Extracted data entries:
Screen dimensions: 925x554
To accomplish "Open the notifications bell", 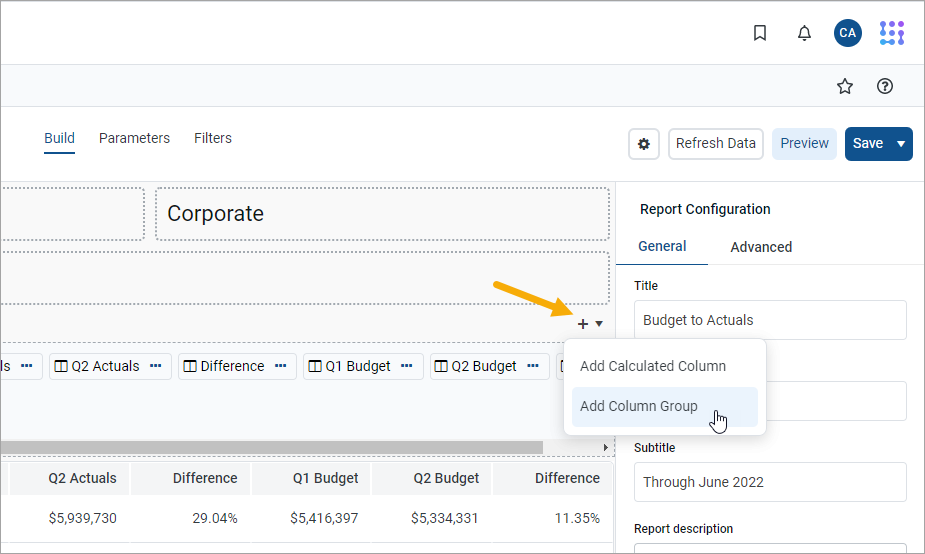I will [x=804, y=33].
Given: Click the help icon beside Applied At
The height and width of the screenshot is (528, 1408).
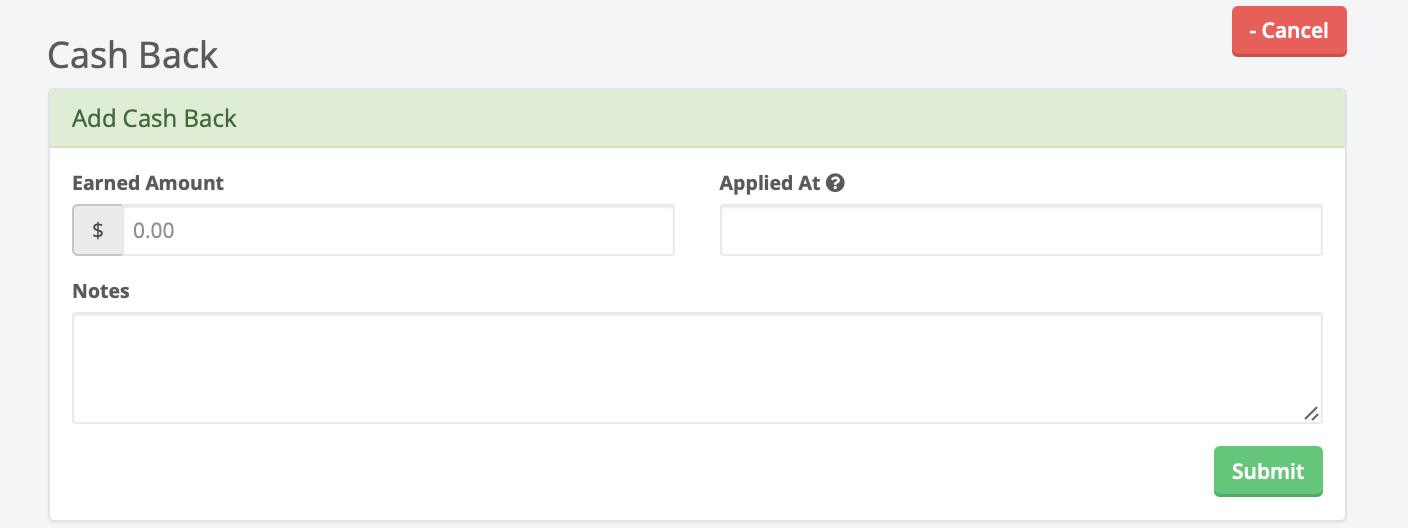Looking at the screenshot, I should click(836, 183).
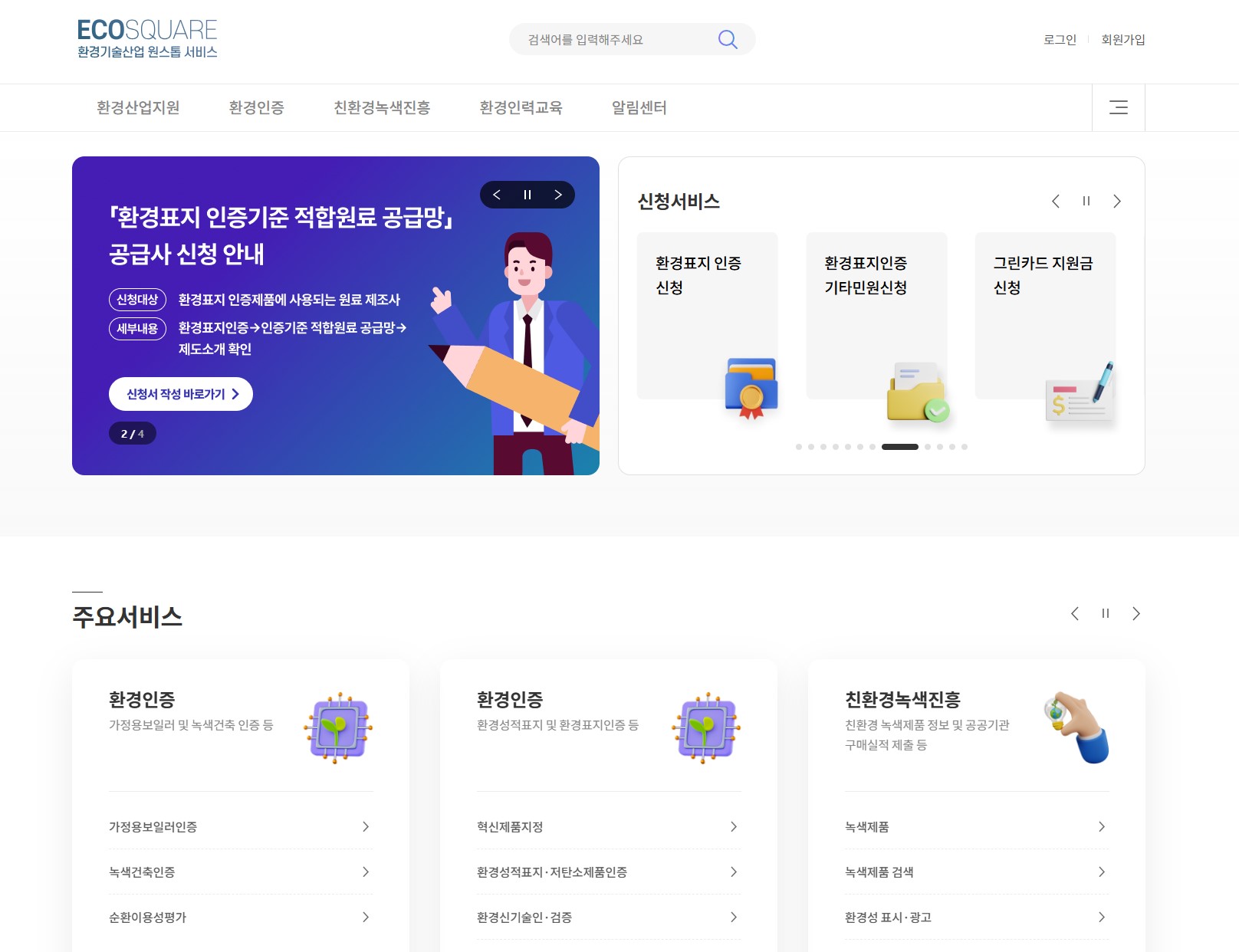Open the hamburger full menu icon
Image resolution: width=1239 pixels, height=952 pixels.
(1119, 107)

Task description -> A word-for-word copy of the lines from the one containing "The height and" through the last line of the records is what is wanted, without pictures and without any other line.

Response to this task ->
The height and width of the screenshot is (528, 1408).
Looking at the screenshot, I should click(836, 183).
Open the hamburger full menu icon
Image resolution: width=1239 pixels, height=952 pixels.
(1119, 107)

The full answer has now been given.